February 14th, 2011 by Tommaso De Benetti
Going on vacation to a beautiful beach can be depressing. No matter how secluded you are, littering the coastline will be the evidence that we are trashing our planet.
As global consumption spirals upwards, personal responsibility seems to be at an all time low. Everyday, millions of plastic bottles are thrown into our oceans, where they slowly drift into massive floating garbage patches. The last great virgin rain forests of the world are disappearing as fast as endangered species lists are growing. Faced with this depressing reality, apathy seems the only logical solution: one individual cannot make a difference.
Happily, one organization has shown that this is not true: if we all clean up our act, we can make a difference. Let’s do it! is an Estonian platform that calls on the crowd to tackle illegal waste. Only 3 years old, Let’s do it! has achieved some remarkable things. In 2008, it mobilized 3% of Estonia’s population to clean up 10,000 tons of litter. For free. In one day.
Let’s do it again?
Ahti Heinla, one of the former funders of Skype and now programmer at Let’s do it!, says: “The same action day has been repeated, not only in Estonia, but in 9 countries – Slovenia, Portugal, Lithuania and others – with 1.3 million volunteers in total. Everywhere, we have been able to get most infrastructure and services for free.”
Let’s do it! mobilizes the crowd using a combination of social networks and old-fashioned media campaigning. Basically, the organization will try anything short of summoning Captain Planet to get people picking up litter. It has worked with charities, banks, national airlines, celebrities, neighborhoods and even armies (nothing like a tank to make kids put their gum in the trash). The organization is also open to working with other crowdsourcing services, such as the crowd management app Groundcrew (discussed previously on the blog) “These are great initiatives”, says Ahti, “and could be used to organize field activity in some of our cleanups”.
A lean, clean machine
As well as direct action, Let’s do it! has created online maps of global waste hot spots. Map data is obtained by a combination of users uploading photos and (here’s the science bit) automatic harvesting of geo-located images from Flickr, Picasa and similar services. The photos – over 260,000 have been harvested so far – are filtered, then handed over to microworkers who sort and categorize them. (Looking at the finished result, it’s clear that either Russia is the cleanest country on earth, or the map is biased in favor of Flickr-friendly regions like Western Europe and the US.)

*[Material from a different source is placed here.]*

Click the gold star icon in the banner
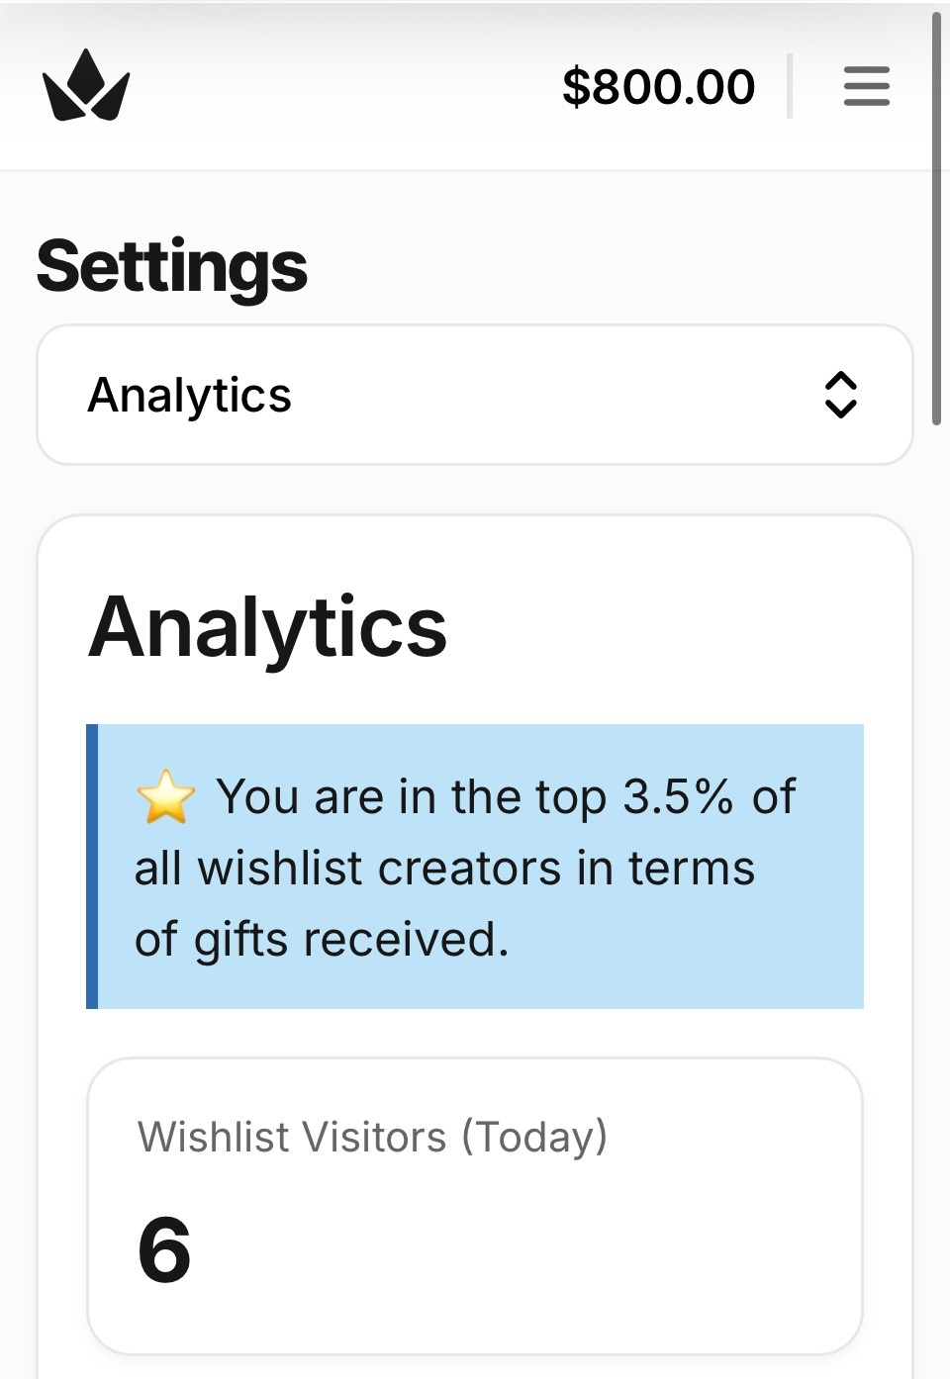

The combination of public archives, data-mining and human intelligence makes Let’s do it! a cost-effective way to target waste, and a great way to mobilize the masses. The platform has a simple ideology: one person, one action, one day at a time can make a real difference. This vision is backed up by a powerful technical system, able to manage and coordinate large-scale direct action.
In the end, the ultimate goal of Let’s do it! is to clean itself out of business – energizing the whole of society into voluntary action until litter gets wiped off the map.